In this paper, we designed a security architecture and developed a tool to implement it, which provides security to the internal and external sides of the cloud. We observed the tool’s performance based on Confusion Matrix and concluded that internal attacks could be reduced if the cloud algorithm is externally secured. This is because external attacks are always attempted by an unauthorized person who uses attacking techniques and tries to reach the cloud.

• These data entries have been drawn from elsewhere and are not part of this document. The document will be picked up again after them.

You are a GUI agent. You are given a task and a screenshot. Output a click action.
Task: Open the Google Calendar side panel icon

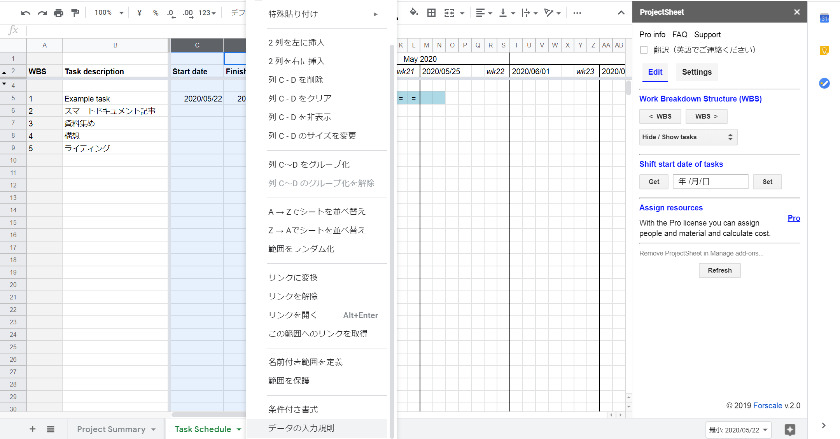pos(824,19)
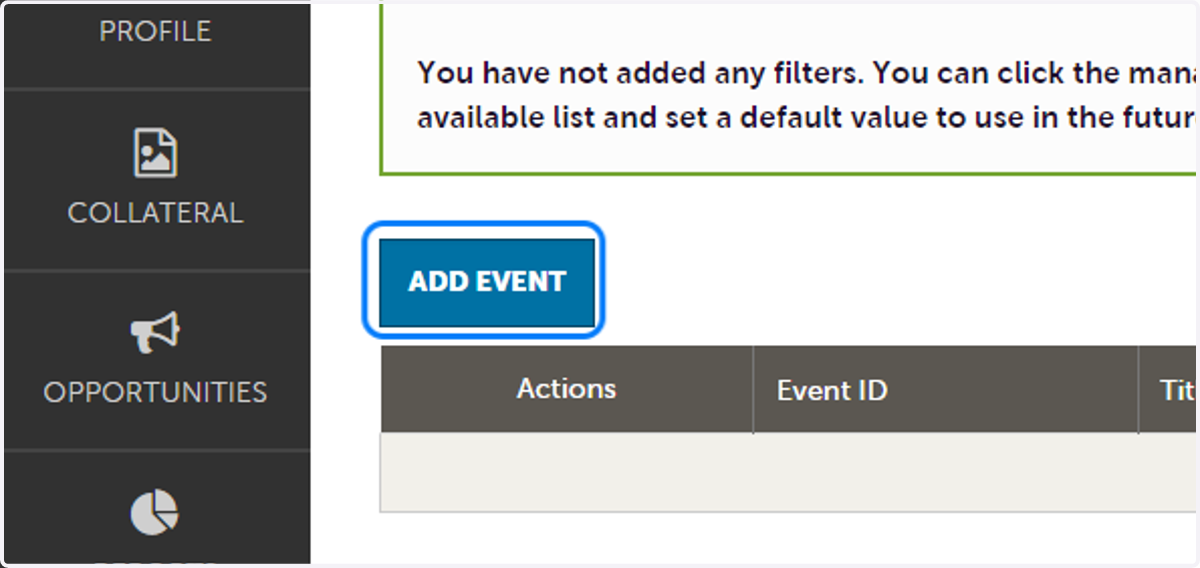The width and height of the screenshot is (1200, 568).
Task: Sort by the Event ID column header
Action: [x=946, y=390]
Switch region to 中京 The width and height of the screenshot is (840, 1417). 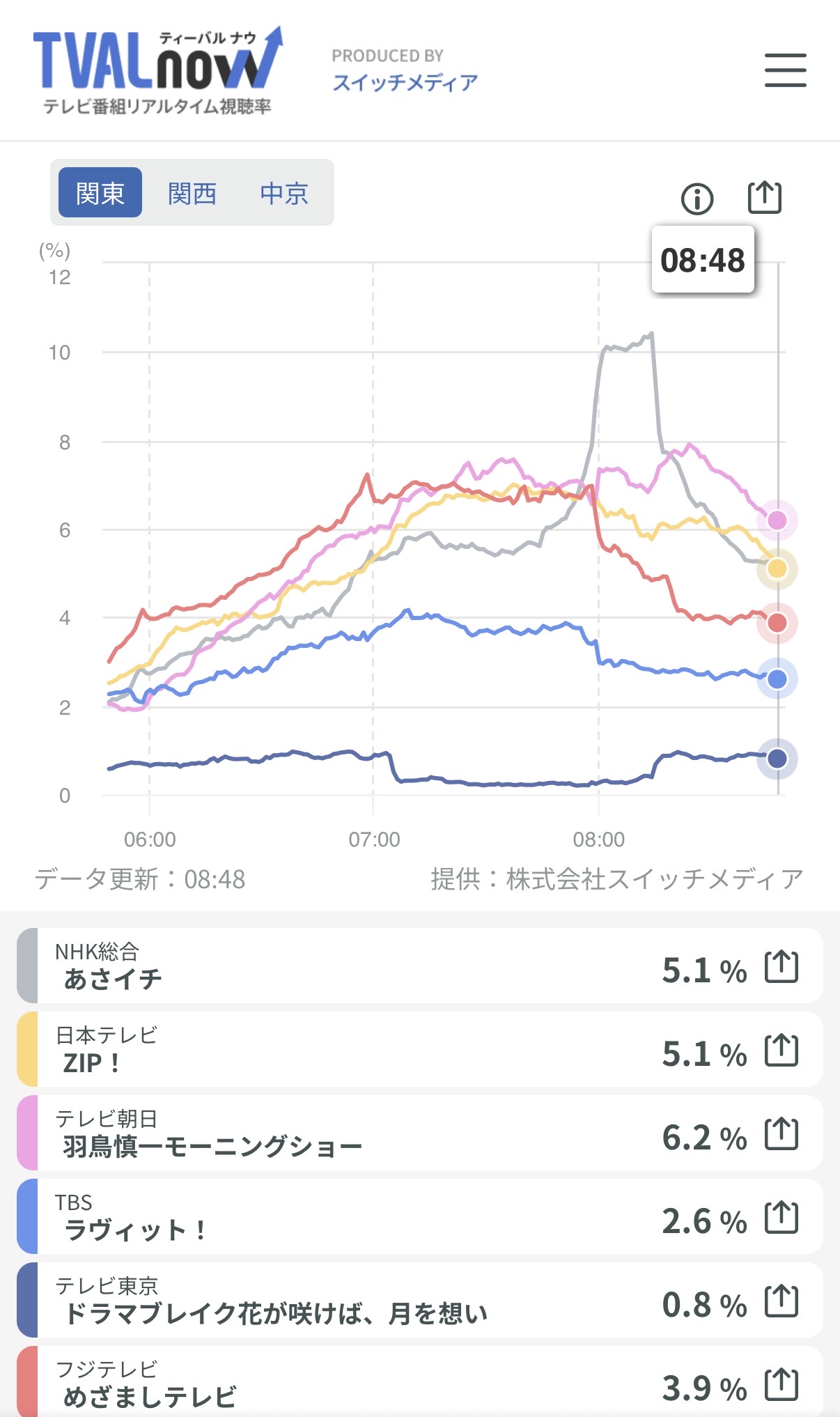click(284, 193)
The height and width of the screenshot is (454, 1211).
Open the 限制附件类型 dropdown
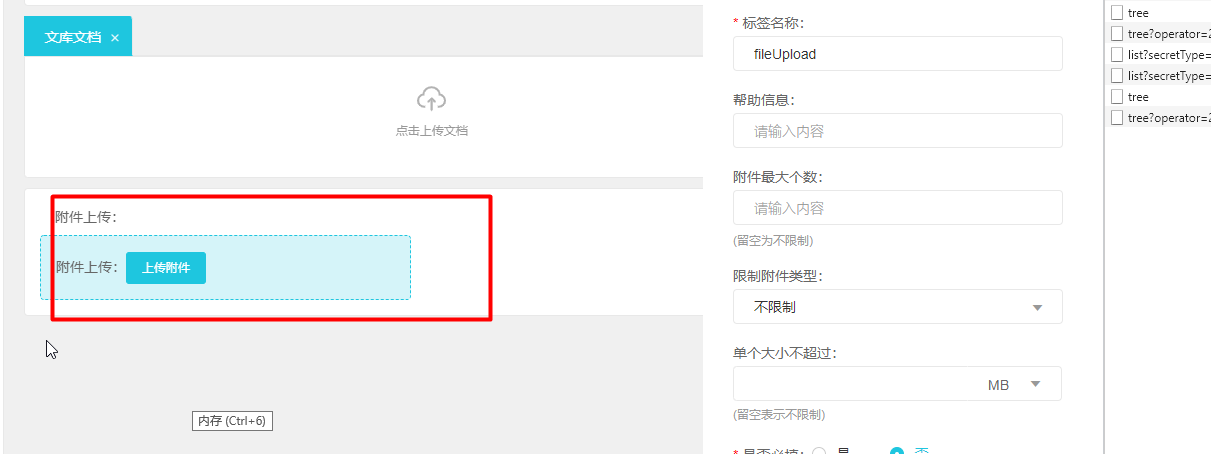pyautogui.click(x=897, y=307)

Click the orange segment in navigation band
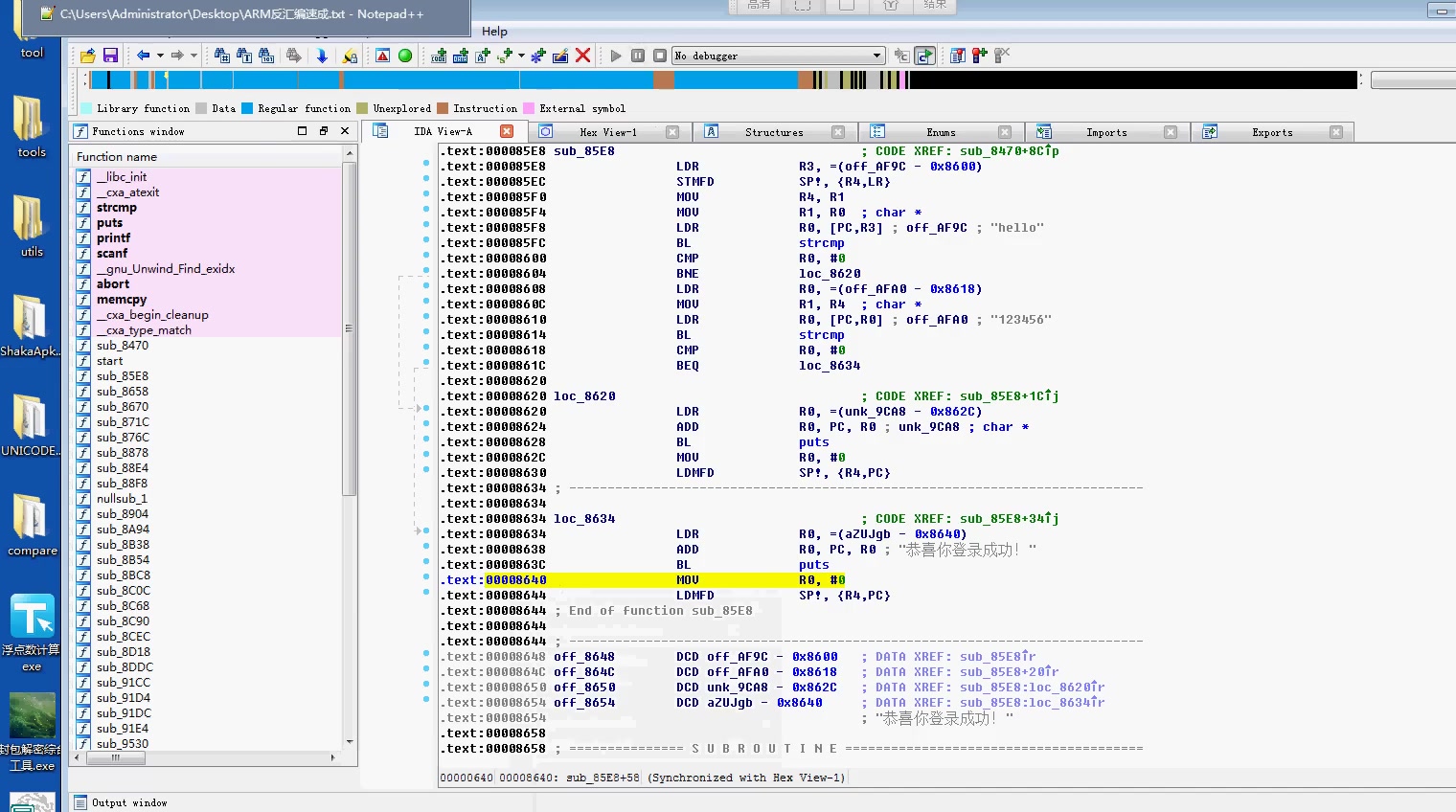(x=665, y=80)
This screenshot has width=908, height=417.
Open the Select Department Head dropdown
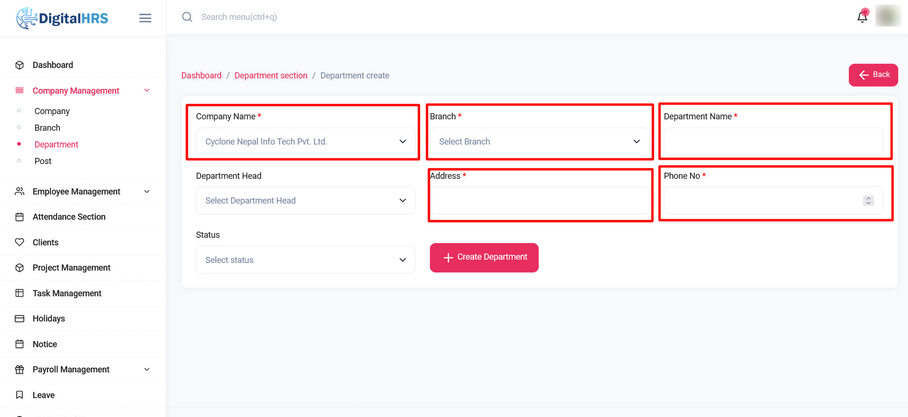click(x=305, y=201)

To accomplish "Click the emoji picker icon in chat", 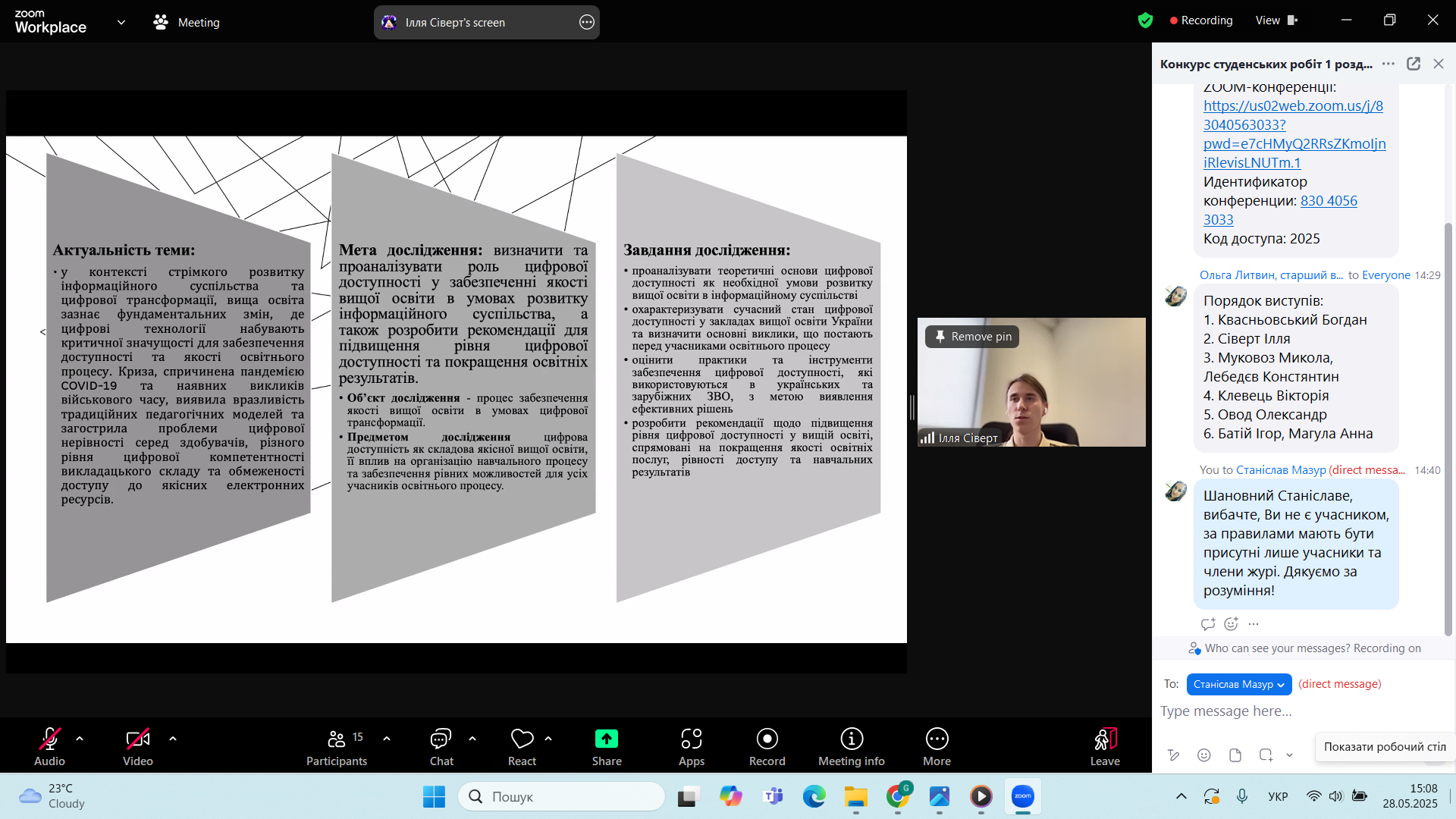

In the future, we will modify the semi-supervised algorithm and will develop a more secure and efficient semi-supervised clustering algorithm that will completely prevent the cloud servers from both sides attacks. This paper proposed an algorithm that protects the cloud server from outside through a detection mechanism and IP blockage mechanism, and protects the cloud server from inside attacks through cloud shell, ACS mechanism, and detection mechanism. The proposed algorithm cannot protect the cloud server from various attacks such as Brute force, DDoS, and Replay attacks, which is the limitation of this paper’s proposed method. In future work, the latest algorithm will detect and prevent all possible attacks inside and outside. After that, we will compare this algorithm with different algorithms and work out the best algorithm among them. Furthermore, we will check the effect of the Random Access Memory and Central Processing Unit while implementing the semi-supervised clustering algorithm.